Grazing Management Tips

DairyNZ

Type: Research Paper
Knowledge level: Advanced

Farm Table says:

This New Zealand based research article on grazing management tips focuses on pasture production, livestock productivity, livestock profitability and overall farm management.

What is the problem?

DairyNZ designed this article to help farmers improve their skills and knowledge in pasture management. This characteristic is vital since the inevitable climate change that affects the seasons’ usual production may cause adversities to the overall farm.

What did the research involve?

It involved the numerous ways to specifically perform great pasture management that contributes to a streamlined grazing management.
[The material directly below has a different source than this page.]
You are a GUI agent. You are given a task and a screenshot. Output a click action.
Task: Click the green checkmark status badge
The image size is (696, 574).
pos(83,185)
What were the key findings?

1. 8 habits of a great pasture manager according to DairyNZ includes:
● Consistent meet of residual targets, prioritizing pre-graze targets, assessing the farm weekly and using data for effective decision-making, measuring the average pasture cover weekly, complete feed source of pasture, identifying the surplus early, and emphasizing the pasture biology.
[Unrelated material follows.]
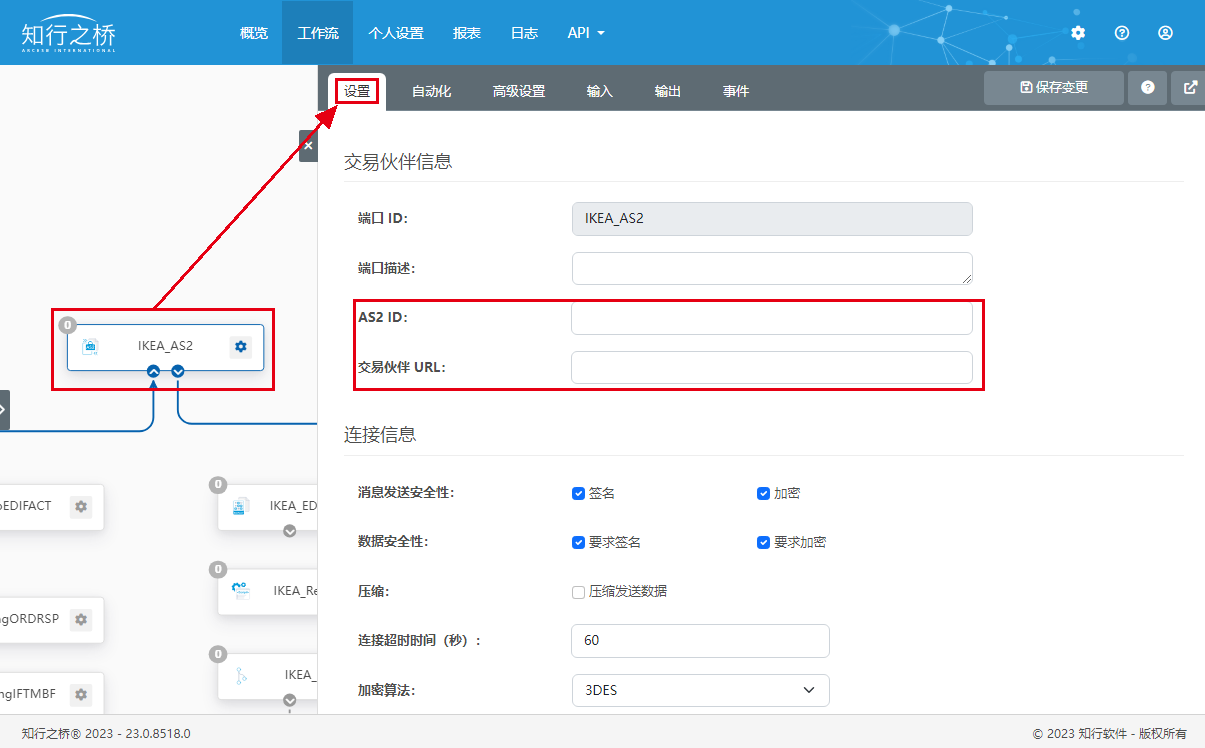Click the gear on the IFTMBF connector
Screen dimensions: 1205x748
tap(81, 694)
2. An efficient grazing management involves a balance of pasture management and maximizing the cow production and milk solids production. Specifically, this involves:
● Controlling the grazed area everyday to meet average pasture targets; estimating the area and pre-grazing cover and adjusting/maintaining if the cow achieves the consistent and even grazing height; maximizing per cow production; removing pasture grown since last grazing and prevent the height increase form the post-grazing; distributing pasture cover to paddock in a feed wedge for high-quality pasture accessibility; maintaining an average pasture cover of above 1800kg DM/ha in early spring with 2000-2400kg/ha for the season to magnify the growth rates of pasture; and unchanging the height of post-grazing residual covers but increasing the dry matter mass.

Final comment

Overall, both the grazing intensity and pasture cover affect the pasture quality and production. By this means, if the pasture production is good then the pasture intake of the livestock is also productive, especially in terms to the profitability of the farm. As a result, the grazing management should prioritize in making the best use of future pasture productivity and quality.